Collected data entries

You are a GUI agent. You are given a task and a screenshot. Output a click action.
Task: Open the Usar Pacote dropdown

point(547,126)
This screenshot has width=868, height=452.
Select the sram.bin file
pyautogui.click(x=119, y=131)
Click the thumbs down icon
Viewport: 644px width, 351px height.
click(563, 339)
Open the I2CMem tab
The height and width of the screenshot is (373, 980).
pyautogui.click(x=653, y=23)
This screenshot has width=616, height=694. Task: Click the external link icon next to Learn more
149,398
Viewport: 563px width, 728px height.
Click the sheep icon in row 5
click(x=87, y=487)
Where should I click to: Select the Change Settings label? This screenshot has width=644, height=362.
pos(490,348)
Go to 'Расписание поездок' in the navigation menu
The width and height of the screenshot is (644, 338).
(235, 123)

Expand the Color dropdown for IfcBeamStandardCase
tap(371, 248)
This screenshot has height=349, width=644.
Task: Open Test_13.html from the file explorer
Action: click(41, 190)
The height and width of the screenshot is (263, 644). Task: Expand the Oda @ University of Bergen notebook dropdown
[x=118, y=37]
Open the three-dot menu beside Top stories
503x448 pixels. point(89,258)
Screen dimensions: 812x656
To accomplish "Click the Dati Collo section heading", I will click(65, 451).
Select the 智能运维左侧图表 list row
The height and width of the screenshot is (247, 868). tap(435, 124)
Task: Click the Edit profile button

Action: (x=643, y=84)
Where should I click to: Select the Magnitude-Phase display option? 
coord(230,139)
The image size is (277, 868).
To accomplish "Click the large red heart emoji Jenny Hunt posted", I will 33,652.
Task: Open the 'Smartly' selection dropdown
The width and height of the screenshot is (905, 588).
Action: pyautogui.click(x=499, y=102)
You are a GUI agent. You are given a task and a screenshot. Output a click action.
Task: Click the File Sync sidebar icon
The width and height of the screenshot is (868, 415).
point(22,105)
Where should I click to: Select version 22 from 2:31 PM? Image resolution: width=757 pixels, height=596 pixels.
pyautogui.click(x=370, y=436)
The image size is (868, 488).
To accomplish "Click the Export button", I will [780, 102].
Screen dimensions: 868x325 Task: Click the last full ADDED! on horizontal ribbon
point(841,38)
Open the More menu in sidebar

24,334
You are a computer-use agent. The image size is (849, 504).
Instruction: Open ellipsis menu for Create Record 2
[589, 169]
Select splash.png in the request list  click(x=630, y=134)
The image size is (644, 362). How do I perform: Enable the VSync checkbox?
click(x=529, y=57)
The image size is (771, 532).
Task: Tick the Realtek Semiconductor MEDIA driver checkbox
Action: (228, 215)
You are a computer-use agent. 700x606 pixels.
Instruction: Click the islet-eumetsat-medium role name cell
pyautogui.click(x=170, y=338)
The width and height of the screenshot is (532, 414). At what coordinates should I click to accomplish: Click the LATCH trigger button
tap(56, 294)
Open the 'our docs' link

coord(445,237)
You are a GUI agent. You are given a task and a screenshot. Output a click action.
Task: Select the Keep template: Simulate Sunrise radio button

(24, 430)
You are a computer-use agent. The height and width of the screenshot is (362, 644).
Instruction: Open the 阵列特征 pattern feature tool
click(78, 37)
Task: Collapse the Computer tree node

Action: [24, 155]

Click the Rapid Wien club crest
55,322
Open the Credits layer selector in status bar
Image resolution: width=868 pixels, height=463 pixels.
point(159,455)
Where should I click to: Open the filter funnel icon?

◆ **EXERCISE REQUIREMENTS**:
Starting from the first line above, copy the data through to the last line exactly.

◆ **EXERCISE RESPONSE**:
You are a GUI agent. You are given a task and a screenshot. Output a click action.
Task: Open the Usar Pacote dropdown

point(547,126)
This screenshot has width=868, height=452.
Select the sram.bin file
pyautogui.click(x=119, y=131)
Click the thumbs down icon
Viewport: 644px width, 351px height.
click(563, 339)
Open the I2CMem tab
The height and width of the screenshot is (373, 980).
pyautogui.click(x=653, y=23)
This screenshot has width=616, height=694. Task: Click the external link icon next to Learn more
149,398
Viewport: 563px width, 728px height.
Click the sheep icon in row 5
click(x=87, y=487)
Where should I click to: Select the Change Settings label? This screenshot has width=644, height=362.
pos(490,348)
Go to 'Расписание поездок' in the navigation menu
The width and height of the screenshot is (644, 338).
(235, 123)

Expand the Color dropdown for IfcBeamStandardCase
tap(371, 248)
This screenshot has height=349, width=644.
Task: Open Test_13.html from the file explorer
Action: click(41, 190)
The height and width of the screenshot is (263, 644). Task: Expand the Oda @ University of Bergen notebook dropdown
[x=118, y=37]
Open the three-dot menu beside Top stories
503x448 pixels. point(89,258)
Screen dimensions: 812x656
To accomplish "Click the Dati Collo section heading", I will click(65, 451).
Select the 智能运维左侧图表 list row
The height and width of the screenshot is (247, 868). tap(435, 124)
Task: Click the Edit profile button

Action: (x=643, y=84)
Where should I click to: Select the Magnitude-Phase display option? 
coord(230,139)
The image size is (277, 868).
To accomplish "Click the large red heart emoji Jenny Hunt posted", I will 33,652.
Task: Open the 'Smartly' selection dropdown
The width and height of the screenshot is (905, 588).
Action: pyautogui.click(x=499, y=102)
You are a GUI agent. You are given a task and a screenshot. Output a click action.
Task: Click the File Sync sidebar icon
The width and height of the screenshot is (868, 415).
point(22,105)
Where should I click to: Select version 22 from 2:31 PM? Image resolution: width=757 pixels, height=596 pixels.
pyautogui.click(x=370, y=436)
The image size is (868, 488).
To accomplish "Click the Export button", I will [780, 102].
Screen dimensions: 868x325 Task: Click the last full ADDED! on horizontal ribbon
point(841,38)
Open the More menu in sidebar

24,334
You are a computer-use agent. The image size is (849, 504).
Instruction: Open ellipsis menu for Create Record 2
[589, 169]
Select splash.png in the request list  click(x=630, y=134)
The image size is (644, 362). How do I perform: Enable the VSync checkbox?
click(x=529, y=57)
The image size is (771, 532).
Task: Tick the Realtek Semiconductor MEDIA driver checkbox
Action: (228, 215)
You are a computer-use agent. 700x606 pixels.
Instruction: Click the islet-eumetsat-medium role name cell
pyautogui.click(x=170, y=338)
The width and height of the screenshot is (532, 414). At what coordinates should I click to accomplish: Click the LATCH trigger button
tap(56, 294)
Open the 'our docs' link

coord(445,237)
You are a GUI agent. You are given a task and a screenshot. Output a click action.
Task: Select the Keep template: Simulate Sunrise radio button

(24, 430)
You are a computer-use agent. The height and width of the screenshot is (362, 644).
Instruction: Open the 阵列特征 pattern feature tool
click(78, 37)
Task: Collapse the Computer tree node

Action: [24, 155]

Click the Rapid Wien club crest
55,322
Open the Credits layer selector in status bar
Image resolution: width=868 pixels, height=463 pixels.
point(159,455)
Where should I click to: Open the filter funnel icon?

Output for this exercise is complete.